DATA SECTION:
-----
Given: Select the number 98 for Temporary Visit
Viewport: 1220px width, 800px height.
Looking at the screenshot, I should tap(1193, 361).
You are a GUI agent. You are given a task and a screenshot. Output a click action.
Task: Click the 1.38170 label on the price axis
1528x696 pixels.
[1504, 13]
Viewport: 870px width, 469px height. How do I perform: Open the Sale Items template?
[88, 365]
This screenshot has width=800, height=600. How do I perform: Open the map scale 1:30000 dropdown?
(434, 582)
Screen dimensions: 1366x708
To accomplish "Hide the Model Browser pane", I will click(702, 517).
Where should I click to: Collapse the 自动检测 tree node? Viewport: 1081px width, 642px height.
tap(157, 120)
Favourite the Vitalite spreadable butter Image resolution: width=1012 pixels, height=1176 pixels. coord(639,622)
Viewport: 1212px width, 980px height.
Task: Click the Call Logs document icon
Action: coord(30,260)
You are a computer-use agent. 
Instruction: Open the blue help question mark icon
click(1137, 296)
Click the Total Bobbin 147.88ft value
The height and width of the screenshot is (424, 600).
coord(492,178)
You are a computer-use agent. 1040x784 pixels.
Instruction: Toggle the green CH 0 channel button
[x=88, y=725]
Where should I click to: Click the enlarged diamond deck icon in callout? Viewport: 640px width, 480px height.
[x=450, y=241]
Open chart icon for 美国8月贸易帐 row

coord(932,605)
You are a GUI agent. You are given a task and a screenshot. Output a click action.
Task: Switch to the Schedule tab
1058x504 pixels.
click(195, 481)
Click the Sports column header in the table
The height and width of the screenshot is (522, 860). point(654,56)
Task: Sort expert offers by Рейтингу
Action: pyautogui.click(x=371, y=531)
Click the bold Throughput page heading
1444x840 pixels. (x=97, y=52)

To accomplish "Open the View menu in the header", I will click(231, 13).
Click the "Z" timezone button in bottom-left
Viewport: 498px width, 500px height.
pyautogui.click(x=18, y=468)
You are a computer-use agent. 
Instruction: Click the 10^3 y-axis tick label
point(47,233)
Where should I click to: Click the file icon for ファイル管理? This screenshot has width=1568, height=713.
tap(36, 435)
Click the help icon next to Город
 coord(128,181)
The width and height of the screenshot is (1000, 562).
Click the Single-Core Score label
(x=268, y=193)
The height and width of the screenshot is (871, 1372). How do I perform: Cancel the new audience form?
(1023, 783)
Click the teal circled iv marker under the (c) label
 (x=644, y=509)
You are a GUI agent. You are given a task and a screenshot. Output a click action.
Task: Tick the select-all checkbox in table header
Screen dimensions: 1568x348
-----
Write the listing out again, exactly as it reads.

ANSWER TO THIS PROBLEM:
Given: Select the number 98 for Temporary Visit
Viewport: 1220px width, 800px height.
Looking at the screenshot, I should tap(1193, 361).
You are a GUI agent. You are given a task and a screenshot. Output a click action.
Task: Click the 1.38170 label on the price axis
1528x696 pixels.
[1504, 13]
Viewport: 870px width, 469px height. How do I perform: Open the Sale Items template?
[88, 365]
This screenshot has width=800, height=600. How do I perform: Open the map scale 1:30000 dropdown?
(434, 582)
Screen dimensions: 1366x708
To accomplish "Hide the Model Browser pane", I will click(702, 517).
Where should I click to: Collapse the 自动检测 tree node? Viewport: 1081px width, 642px height.
tap(157, 120)
Favourite the Vitalite spreadable butter Image resolution: width=1012 pixels, height=1176 pixels. coord(639,622)
Viewport: 1212px width, 980px height.
Task: Click the Call Logs document icon
Action: coord(30,260)
You are a computer-use agent. 
Instruction: Open the blue help question mark icon
click(1137, 296)
Click the Total Bobbin 147.88ft value
The height and width of the screenshot is (424, 600).
coord(492,178)
You are a computer-use agent. 1040x784 pixels.
Instruction: Toggle the green CH 0 channel button
[x=88, y=725]
Where should I click to: Click the enlarged diamond deck icon in callout? Viewport: 640px width, 480px height.
[x=450, y=241]
Open chart icon for 美国8月贸易帐 row

coord(932,605)
You are a GUI agent. You are given a task and a screenshot. Output a click action.
Task: Switch to the Schedule tab
1058x504 pixels.
click(195, 481)
Click the Sports column header in the table
The height and width of the screenshot is (522, 860). point(654,56)
Task: Sort expert offers by Рейтингу
Action: pyautogui.click(x=371, y=531)
Click the bold Throughput page heading
1444x840 pixels. (x=97, y=52)

To accomplish "Open the View menu in the header", I will click(231, 13).
Click the "Z" timezone button in bottom-left
Viewport: 498px width, 500px height.
pyautogui.click(x=18, y=468)
You are a computer-use agent. 
Instruction: Click the 10^3 y-axis tick label
point(47,233)
Where should I click to: Click the file icon for ファイル管理? This screenshot has width=1568, height=713.
tap(36, 435)
Click the help icon next to Город
 coord(128,181)
The width and height of the screenshot is (1000, 562).
Click the Single-Core Score label
(x=268, y=193)
The height and width of the screenshot is (871, 1372). How do I perform: Cancel the new audience form?
(1023, 783)
Click the teal circled iv marker under the (c) label
 (x=644, y=509)
You are a GUI agent. You are given a task and a screenshot. Output a click action.
Task: Tick the select-all checkbox in table header
Screen dimensions: 1568x348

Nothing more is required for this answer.